I saw the online tribute put out in the local paper. I was struck with one word. Homemaker.
My sweet aunt was memorialized with that one word. I’d like to add to that…
She was a daughter, sister, aunt, wife, mother and friend. She was also a humble, caring, generous, giving and funny person. My first-born was close in age to her first two, but my son and her three kids were close when they were much younger. We were in each others lives almost on a daily basis when I lived in Garden City. We took turns taking care of each others kids, admittedly she took care of mine more than I did hers. At that time she was a stay at home mom and offered to help me out. Later she would return to work as a substitute teacher. I admired her ability to fearlessly go into the school system as a sub…we all know subs get no respect.

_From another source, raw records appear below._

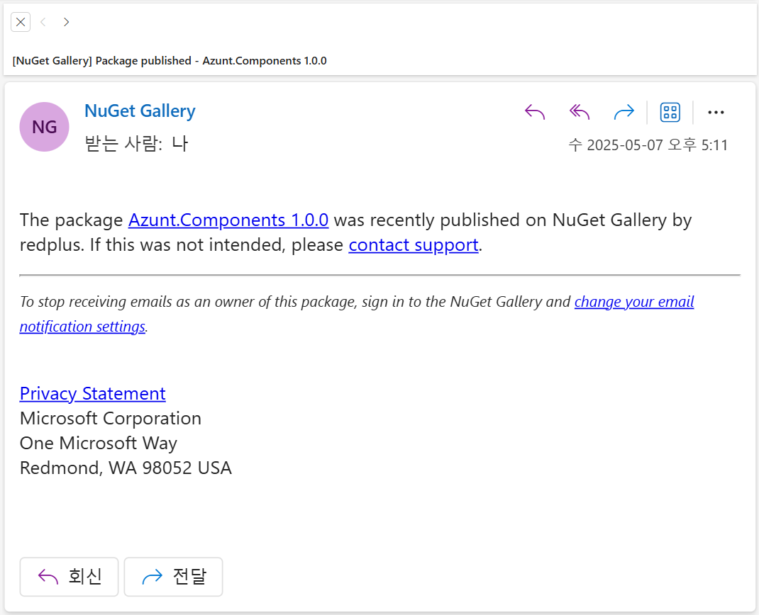This screenshot has height=615, width=759.
Task: Click the recipient 나 in the header
Action: (181, 144)
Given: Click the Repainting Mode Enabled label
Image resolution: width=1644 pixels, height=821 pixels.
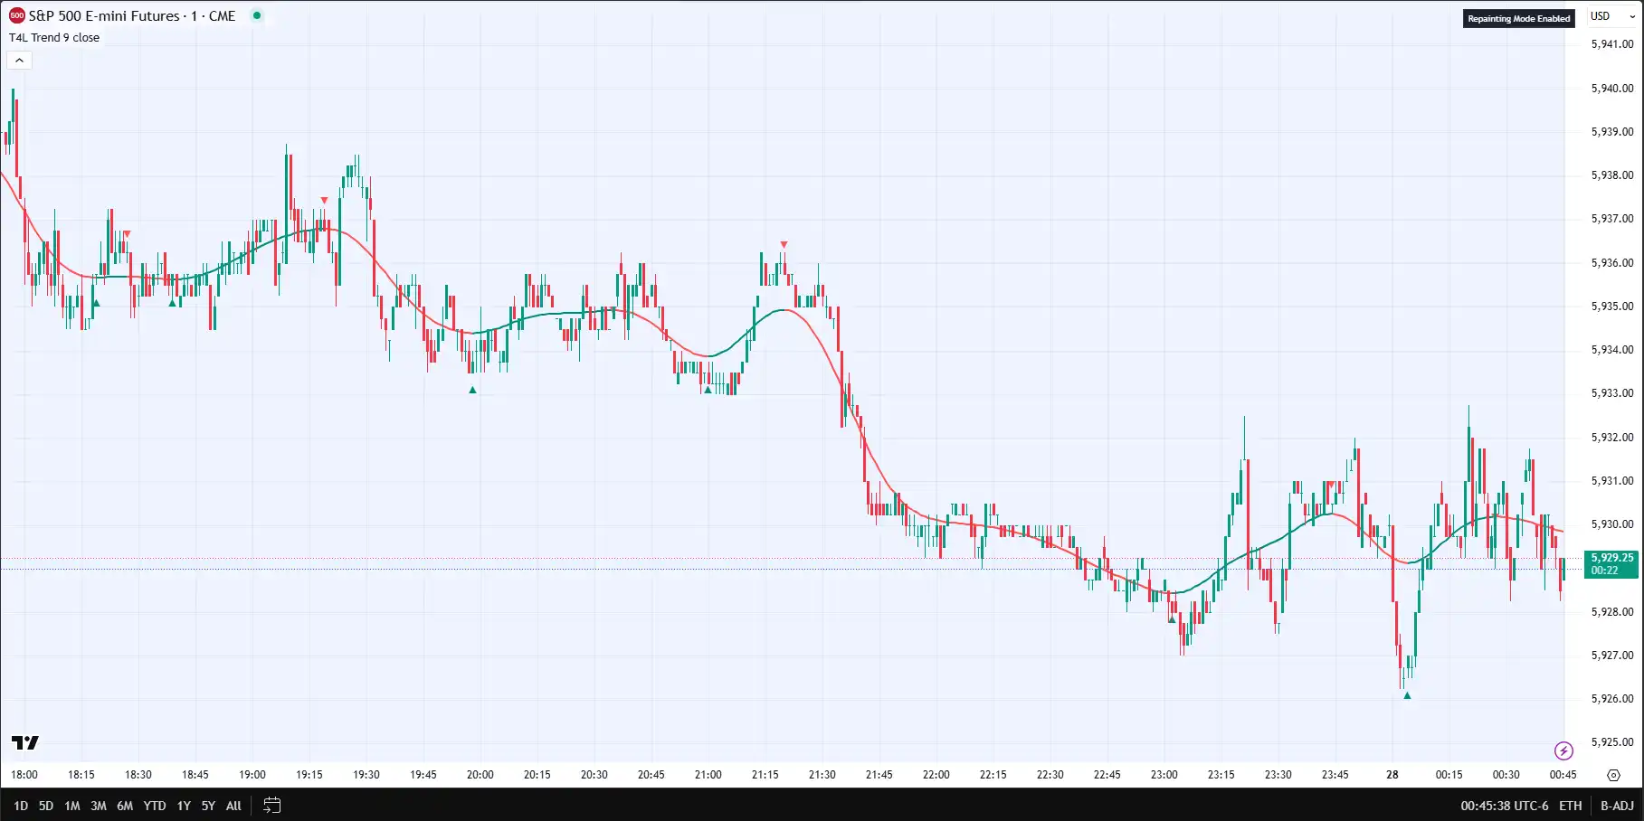Looking at the screenshot, I should pyautogui.click(x=1518, y=18).
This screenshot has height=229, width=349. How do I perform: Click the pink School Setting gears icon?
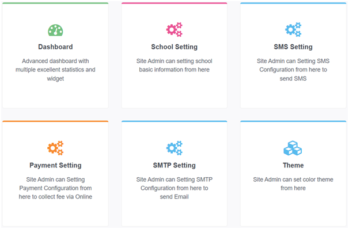coord(175,29)
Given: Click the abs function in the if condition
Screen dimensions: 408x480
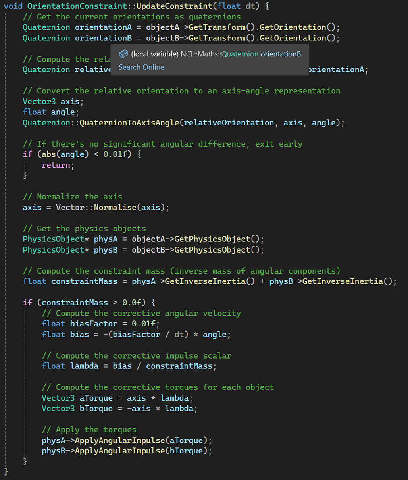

She was also my cohort in shopping, eating, walks in the park, visits to the zoo…she was always game for anything.
Later…the miracle years…I don’t believe in miracles…but anywho…I’m sure my use of the word together with a retelling of her struggles would make her smile.
Over 20 years ago, Angel faced a serious health crisis, she was small, had a history of heart related issues and had fallen ill, Dr.s couldn’t quite come up with a diagnosis or treatment. She scoured medical books, looking for her symptoms, running to the doctor, or the emergency room with symptoms and possible diagnosis’…all to just be sent home where she would continue to lose weight she didn’t need to be losing. Eventually she would be hospitalized and diagnosed. I was at that point working fulltime, yet she would call me from the hospital and ask me to come see her….she would be freaking out. She had premonitions and dreams where she knew she would not live to see 40. During her stay as she lay in bed she would drive me nuts with her continuous litany of death visions. I get it, she was scared and wasn’t ready to die. But damn…she could annoy the hell out of me…so I just told her to “shut up already…if you wake up dead you won’t even know it”. Yeah…insensitive…I had my foot in my mouth thigh high and immediately felt like shit for going off on her and saying that…I turned to her and she was smiling. She was like, “that is comforting to me”….I guess she needed to hear that. She didn’t whine so much about dying after that. She went on to have open heart surgery and get herself back on the road to recovery and living her life taking care of her kids, husband, home, nieces and nephews.
She was also an ardent collector of Angels, dolls, figurines, magnets, and charms. She did some traveling with her sister Addy, visited Ireland, Hawaii, traveled throughout the states.
Angel also had the ability to just strike conversations with random people, she never met a stranger….which at times could be scary. I could go on, but tears fill my eyes and make me miss her all the more. I regret not picking up the phone more and reaching out to her. Last few times we spoke we barely got a few words in, she always had her hands full with her precious grandbabies.